In 95 B. C., the consuls Quintus Mucius Scaevola [the Pontifex Maximus] and Lucius Licinius Crassus [the famous orator] introduced a law expelling the illegal immigrants who had connived to get their names onto the previous census done by Marcus Antonius and Lucius Valerius Flaccus. M. Antonius and L. Flaccus, as censors, had the task of counting all the citizens of Rome.
Antonius had a son by a non-Roman woman, and the son was named Gaius Antonius Hibrida [hybrid son of a citizen father and non-citizen mother], who was to be consul 63 B. C., colleague of Cicero and prosecuted by Caesar.

Special courts were also enacted by the consular law, presided over by ex-consuls who went out to the Italian cities to find who was and who was not illegially enrolled.

Eventually, the Italian allies went to war with Rome, and in the end, Lucius Julius Caesar, consul of 90 B. C. censor the next year [and cousin of a more famous Julius Caesar], carried a law granting citizenship to all Italians not having taken up arms against Rome -- to the consternation of conservatives who decried the amnesty being granted.


Friday, May 04, 2007

why Cicero should be required reading

"The greatest orator, save one, of antiquity, has left it on record that he always studied his adversary's case with as great, if not still greater, intensity than even his own.
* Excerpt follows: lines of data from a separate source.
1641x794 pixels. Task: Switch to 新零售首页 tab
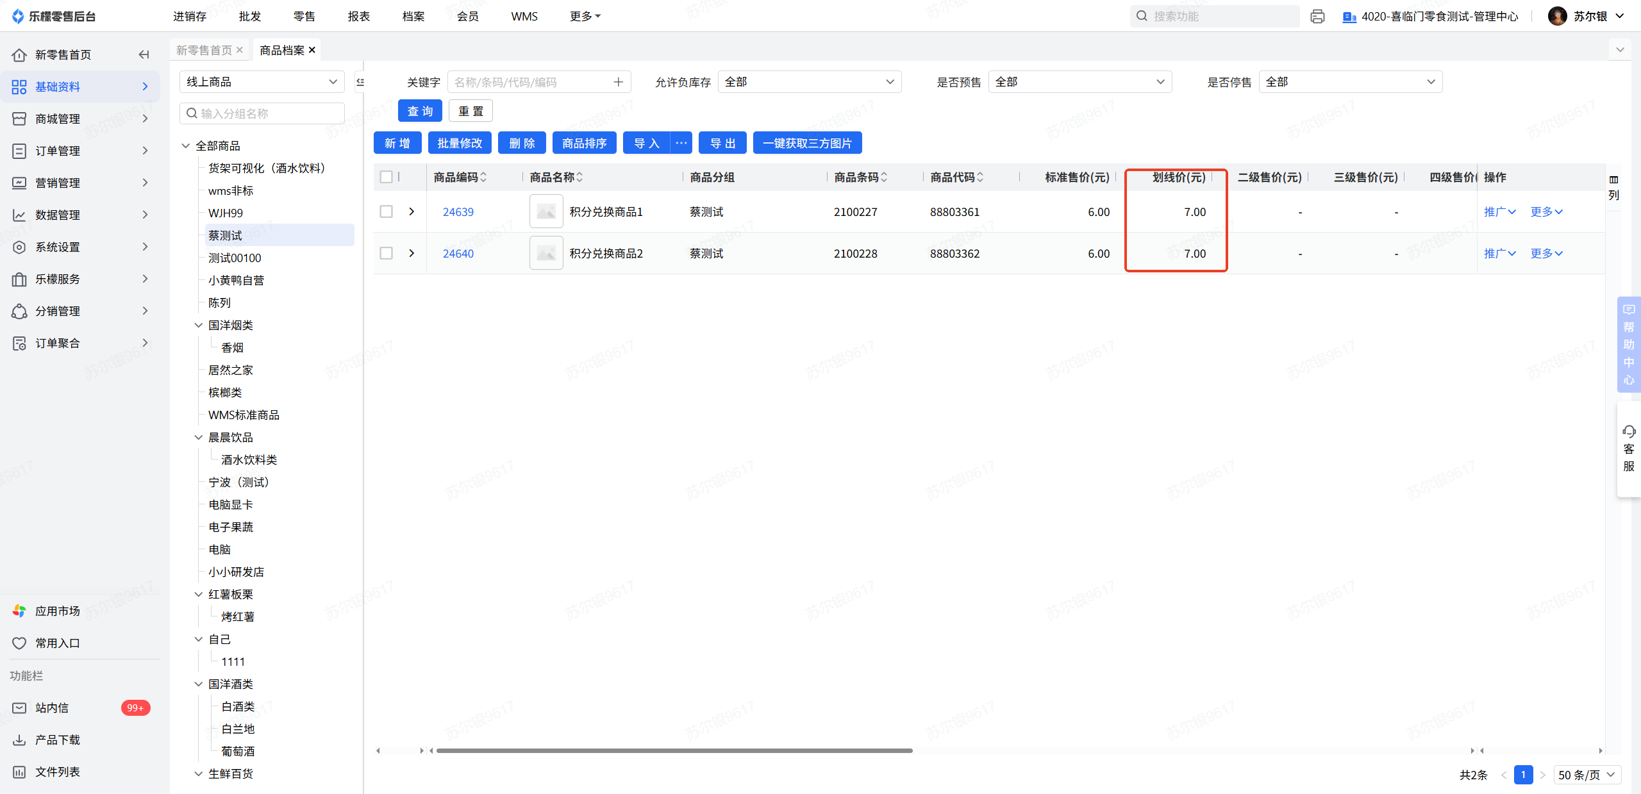pos(204,50)
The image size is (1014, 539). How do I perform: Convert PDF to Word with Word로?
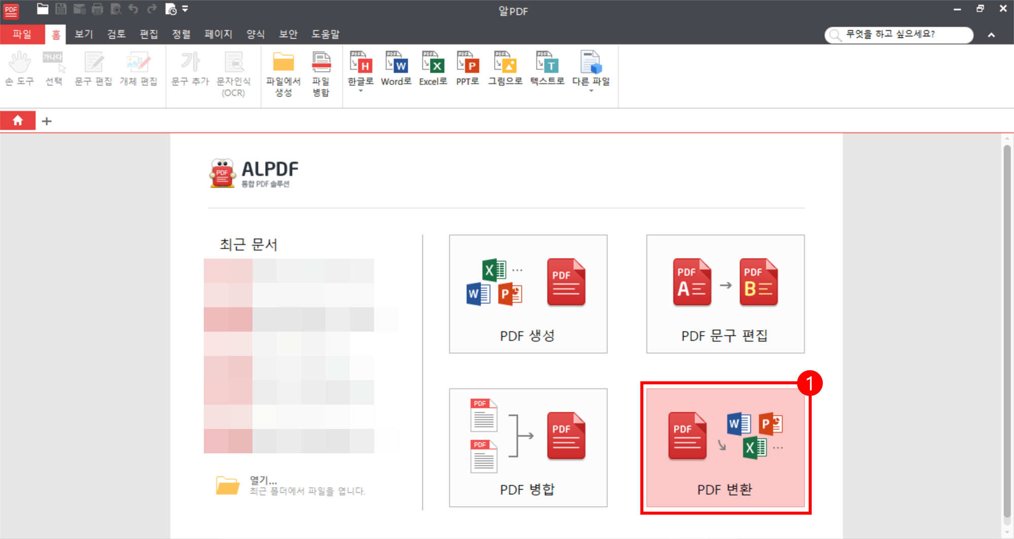pyautogui.click(x=396, y=68)
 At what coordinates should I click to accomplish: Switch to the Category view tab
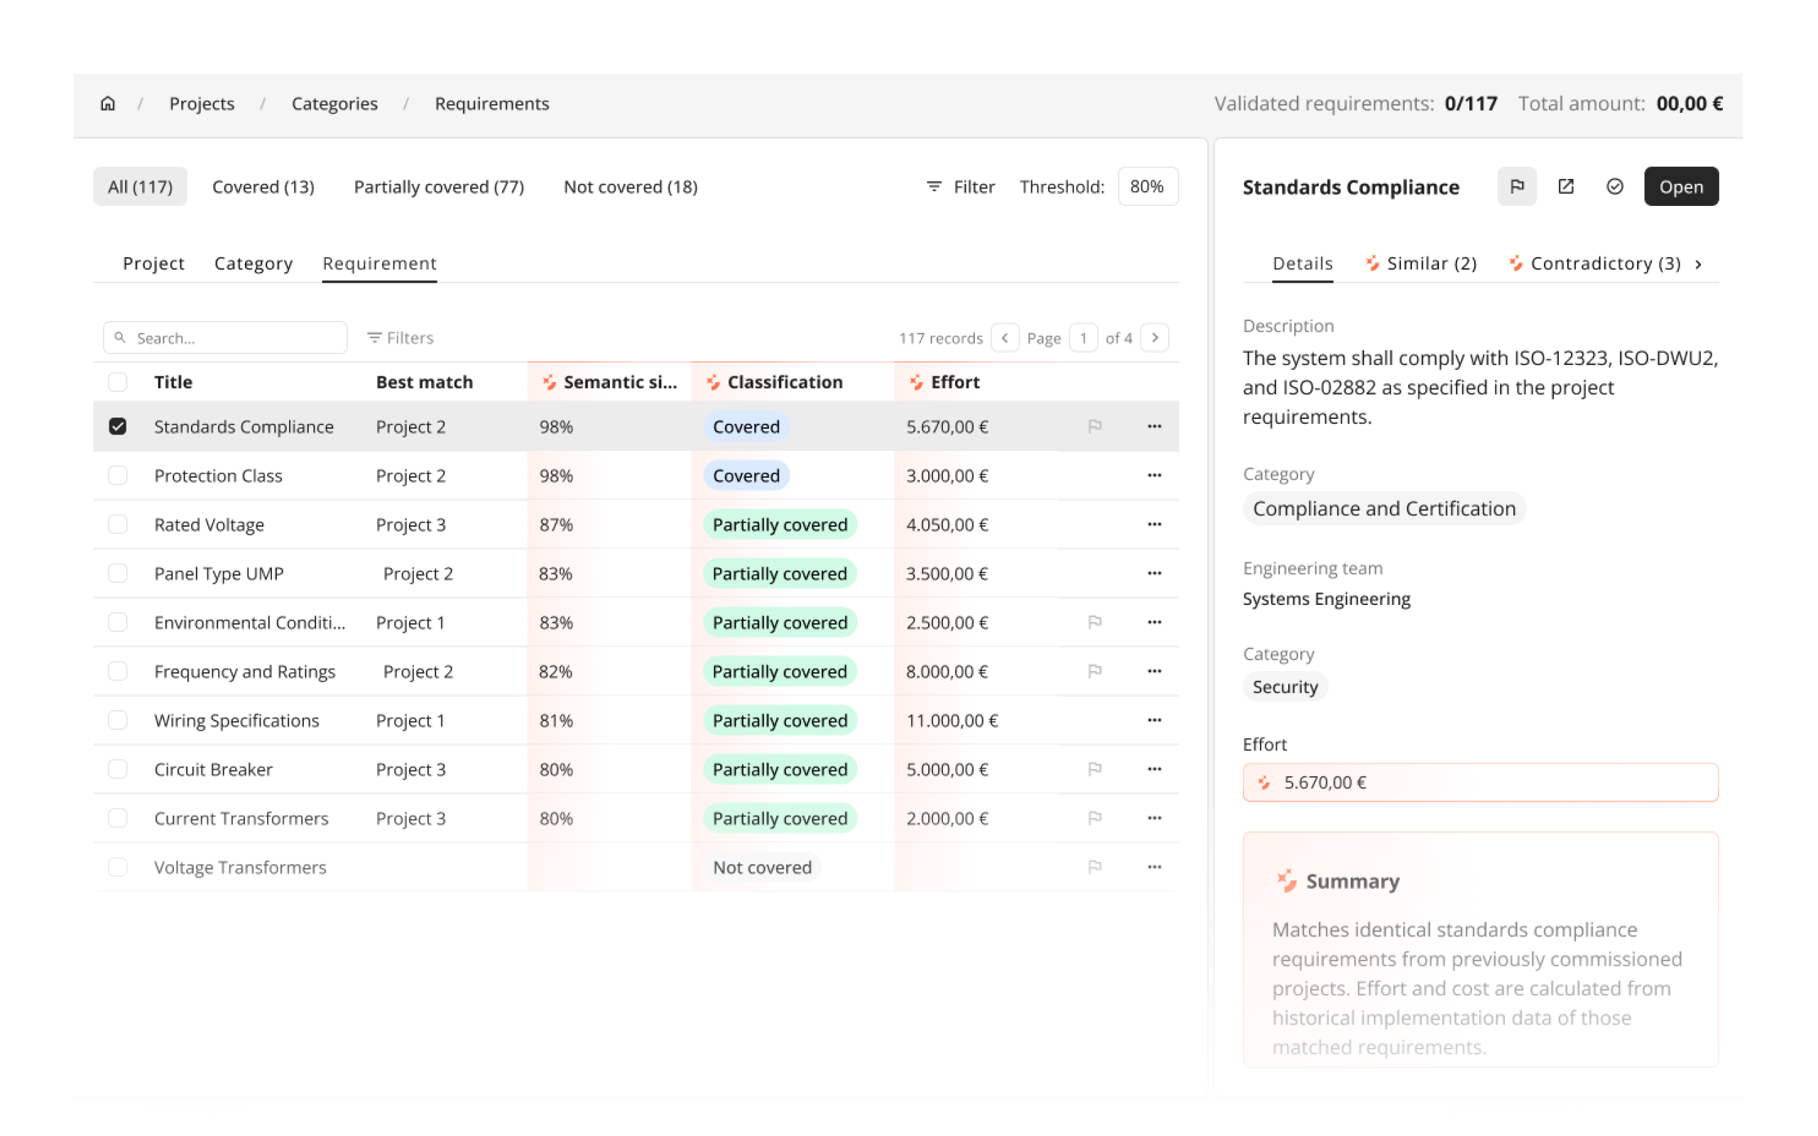pos(253,264)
What [Marcus Tullius] Cicero practiced as the means of forensic success requires to be imitated by all who study any subject in order to arrive at the truty. He who knows only his own side of the case knows little of that. His reasons may be good, and no one may have been able to refute them. But if he is equally unable to refute the reasons on the opposite side, if he does not so much as know what the are, he has no ground for preferring either opinion. The rational position for him would be suspension of judgment."
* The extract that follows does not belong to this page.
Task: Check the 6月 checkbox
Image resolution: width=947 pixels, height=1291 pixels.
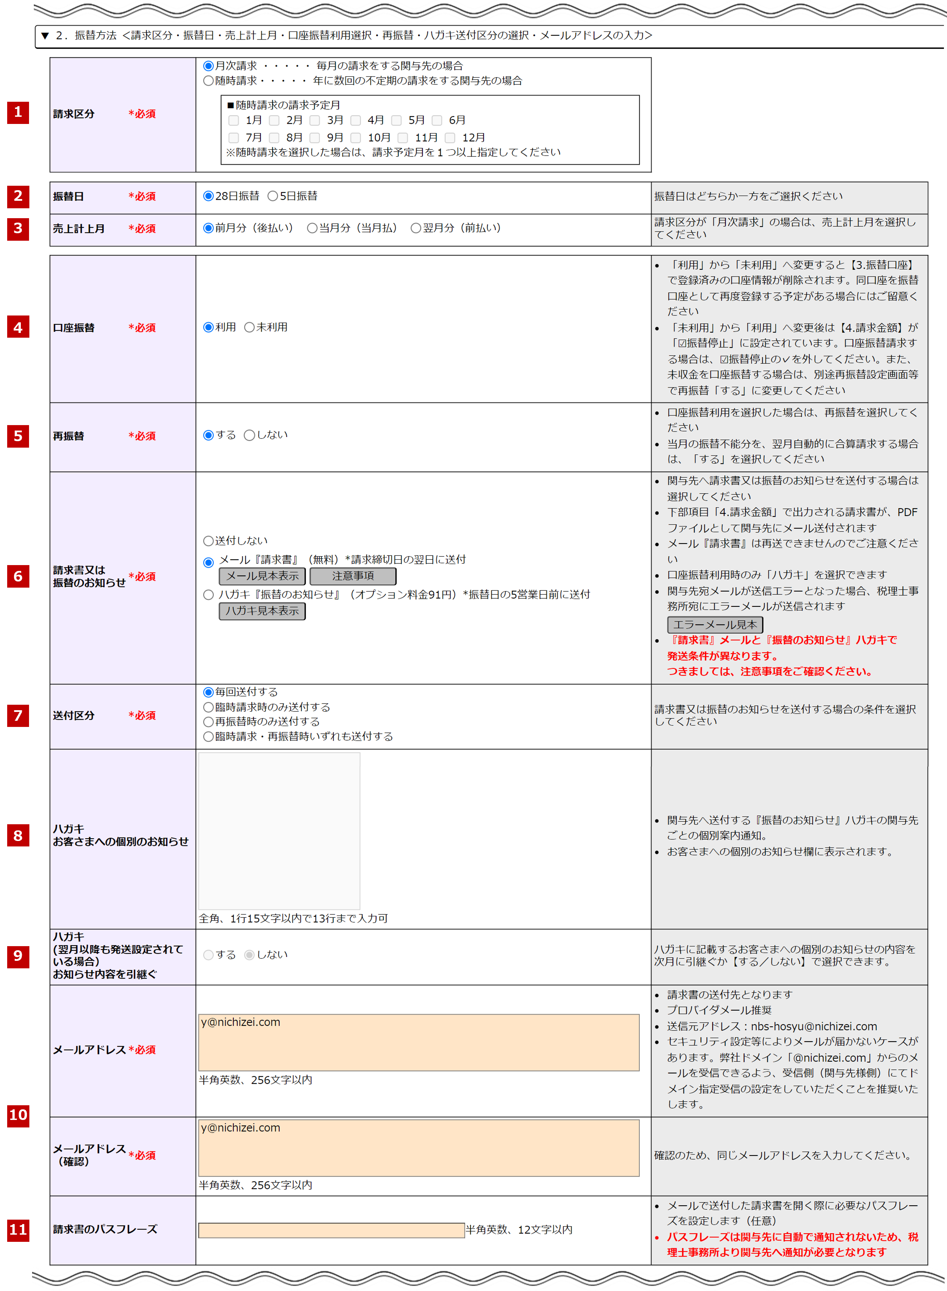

-- John Stuart Mill, quoted in Morality and Moral Controversies, 7th edition, edited by John Arthur; Pearson Prentice Hall, 2005

Thursday, March 29, 2007

Tiberius Canardius Scriptor Magnus

Yes, soon I shall be able to add another title to my name: writer. The upcoming July 2007 issue of the New Orleans Genesis will carry an article of mine on the royal ancestry of Charles de St.-Etienne de la Tour, Governor of Acadia (d. 1666). Many Louisiana families descend from him, most famously the Mouton family so prominent in Lafayette. They include in their illustrious number the 9th governor of Louisiana, Alexandre Mouton (1804 - 1885).
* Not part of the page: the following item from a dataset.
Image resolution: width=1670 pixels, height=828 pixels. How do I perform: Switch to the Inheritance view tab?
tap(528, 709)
I will be obtaining several extra copies .

Somewhere I think my father is smiling.

Thursday, March 22, 2007

Trading a window for a door...

Today is the first birthday I've had without my father. Last night I had a dinner attended by two of my aunts, an uncle, my cousin, my sister, my sister's adoptive parents, and CK. We went to one restaurant that told us they could not fit a party as large as ours together, could not seat incomplete parties, and could not keep holding tables while the rest of our party arrived.

So, CK, observant of the smoldering wrath of my plans in ruins, called Copeland's and we went there. I gave my sister and my cousin copies of Redwood Delta, about the platoon my father served in while stationed in Vietnam. I gave my aunts copies of the report I wrote up on my father's royal line to Emperor Charles II the Bald.

Had my father been alive, I doubt I would have had the visits with my sister and her adoptive parents that I've had since last October. They 've taken me into their family by my being brother of their adoptive daughter.

Friday, March 16, 2007

One idea of Imperio

A quote from Sir Ronald Syme,

"The nobiles by their ambition and their feuds, had not merely destroyed their spurious republic: they had ruined the Roman People. There is something more important than political liberty; and political rights are a means, not an end in themselves. That end is security of life and property: it could not be guaranteed by the constitution of Republican Rome. Worn and broken by civil war and disorder, The Roman people was ready to surrender the ruinous privilege of freedom and submit to strict government as the beginning of time....So order came to Rome. "Acriora ex eo vincula", as Tacitus observes."